Enigma d’Antoni Casas Ros

Enigma d'Antoni Casas RosEnigma nous conte les aventures sexuelles et littéraires de quatre personnages quelque peu hors du commun. Liés par l’amour de la littérature et de la poésie, ils fondent une curieuse entreprise : changer les fins de romans qui ne leur conviennent pas (Thursday Next a encore du pain sur la planche…).

Joaquim est professeur de lettres à l’université, il est atteint du syndrome Enigma et en cas de crise, il détruit des livres ; Zoé est son étudiante, elle aspire à devenir écrivain, et en ce début d’été à Barcelone, elle prend un job de serveuse de nuit dans un bar ; c’est là que Ricardo la rencontre, il est poète et tueur à gages (il récite un poème à ses victimes avant de les assassiner), fasciné par une étrange jeune Japonaise muette depuis l’adolescence, Naoki. Tous quatre vont se réunir autour d’un projet commun de librairie, Bartleby & Co,qui donne à leur vie un tournant décisif. Chacun va se découvrir, s’accomplir et trouver la voie de la création grâce à l’alliance secrète des « Philosophes dans le boudoir » :

« Il n’y a plus de frontière entre la réalité et la fiction, nos vies et notre amour de la littérature. Nous sommes emportés dans la gestation d’une œuvre qui ne se limite pas au langage, elle parle à travers nous, elle crée de la vie d’une manière encore plus absolue. En fait, c’est ce dont j’ai toujours rêvé : devenir le poème plus que le poète. Le corps de Zoé est un poème, votre corps est un poème, celui de Ricardo aussi, et c’est un peu comme si nous formions à nous quatre une vérité poétique qui s’exprime à travers la sexualité, qui invente un grand corps où quatre fragments trouvent leur complétude.« 

Le rêve littéraire et artistique passe donc par l’épanouissement sexuel à quatre, même si l’humaine jalousie contrecarre l’idyllique harmonie.

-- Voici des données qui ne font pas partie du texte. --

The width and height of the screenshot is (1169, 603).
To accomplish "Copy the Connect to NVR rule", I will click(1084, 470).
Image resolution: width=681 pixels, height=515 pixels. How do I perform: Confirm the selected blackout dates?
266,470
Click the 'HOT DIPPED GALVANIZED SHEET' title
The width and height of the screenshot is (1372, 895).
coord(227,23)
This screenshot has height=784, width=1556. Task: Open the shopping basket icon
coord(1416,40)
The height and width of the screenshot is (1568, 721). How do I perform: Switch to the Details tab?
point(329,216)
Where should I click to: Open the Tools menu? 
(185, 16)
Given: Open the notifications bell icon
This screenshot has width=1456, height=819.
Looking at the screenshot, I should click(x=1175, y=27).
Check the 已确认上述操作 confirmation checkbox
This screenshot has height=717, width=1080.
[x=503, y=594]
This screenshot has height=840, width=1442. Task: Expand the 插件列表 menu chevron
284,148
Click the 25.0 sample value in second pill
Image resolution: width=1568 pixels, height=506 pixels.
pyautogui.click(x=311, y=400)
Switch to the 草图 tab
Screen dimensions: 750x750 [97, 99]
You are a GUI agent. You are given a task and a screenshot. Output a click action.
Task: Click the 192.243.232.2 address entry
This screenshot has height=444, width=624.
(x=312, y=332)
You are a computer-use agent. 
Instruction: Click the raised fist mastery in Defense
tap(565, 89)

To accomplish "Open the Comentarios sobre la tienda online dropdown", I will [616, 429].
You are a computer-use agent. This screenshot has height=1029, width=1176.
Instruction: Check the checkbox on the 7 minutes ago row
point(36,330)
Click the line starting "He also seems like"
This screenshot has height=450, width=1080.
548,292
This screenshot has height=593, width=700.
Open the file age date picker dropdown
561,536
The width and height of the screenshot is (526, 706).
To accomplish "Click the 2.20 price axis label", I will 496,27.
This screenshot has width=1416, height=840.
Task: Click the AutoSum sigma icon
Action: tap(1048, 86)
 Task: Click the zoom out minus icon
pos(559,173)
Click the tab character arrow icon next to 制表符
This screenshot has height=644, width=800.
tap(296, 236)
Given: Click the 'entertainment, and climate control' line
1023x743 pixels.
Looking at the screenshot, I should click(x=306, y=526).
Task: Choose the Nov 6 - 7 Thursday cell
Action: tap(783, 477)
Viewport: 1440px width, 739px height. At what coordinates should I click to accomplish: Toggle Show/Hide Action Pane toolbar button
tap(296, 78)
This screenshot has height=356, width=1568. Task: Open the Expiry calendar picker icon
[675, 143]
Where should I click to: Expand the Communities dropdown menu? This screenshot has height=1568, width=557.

Car chacun arrive avec ses fantômes qui sont autant d’entraves. Les traumatismes vont devoir être exprimés, exhibés pour être dépassés et vaincus, grâce à un club secret et une adolescente aussi nue qu’angélique.

Étrange livre donc, qui mettra certainement mal à l’aise plus d’un lecteur. L’alliance des corps et des esprits est certes idéale et rejoint certaines théories philosophiques qui posent l’harmonie intellectuelle et physique comme base de la création. L’homme et la femme ne peuvent s’épanouir intellectuellement que grâce à une sexualité libérée de toute entrave (sociale ou amoureuse) ; de même, ils ne peuvent connaître une sexualité harmonieuse que dans un environnement intellectuellement stimulant. Fusion idéale du corps et de l’esprit pour atteindre l’extase.
Certaines scènes pourtant, m’ont semblé quelque peu forcées, voire ridicules, mais peut-être cela tient-il à mon manque de pratique en la matière… Peut-être aussi à la grandiloquence de la description : « Tous les romans, toute la poésie participent à cette profonde extase. La lente chorégraphie de nos cris, le flot stellaire et la Voie lactée de nos mouvements traçaient dans l’obscurité des comètes lumineuses qui ne cessaient de tourbillonner vers leur désintégration. » L’amour à quatre propulse certainement vers les sommets…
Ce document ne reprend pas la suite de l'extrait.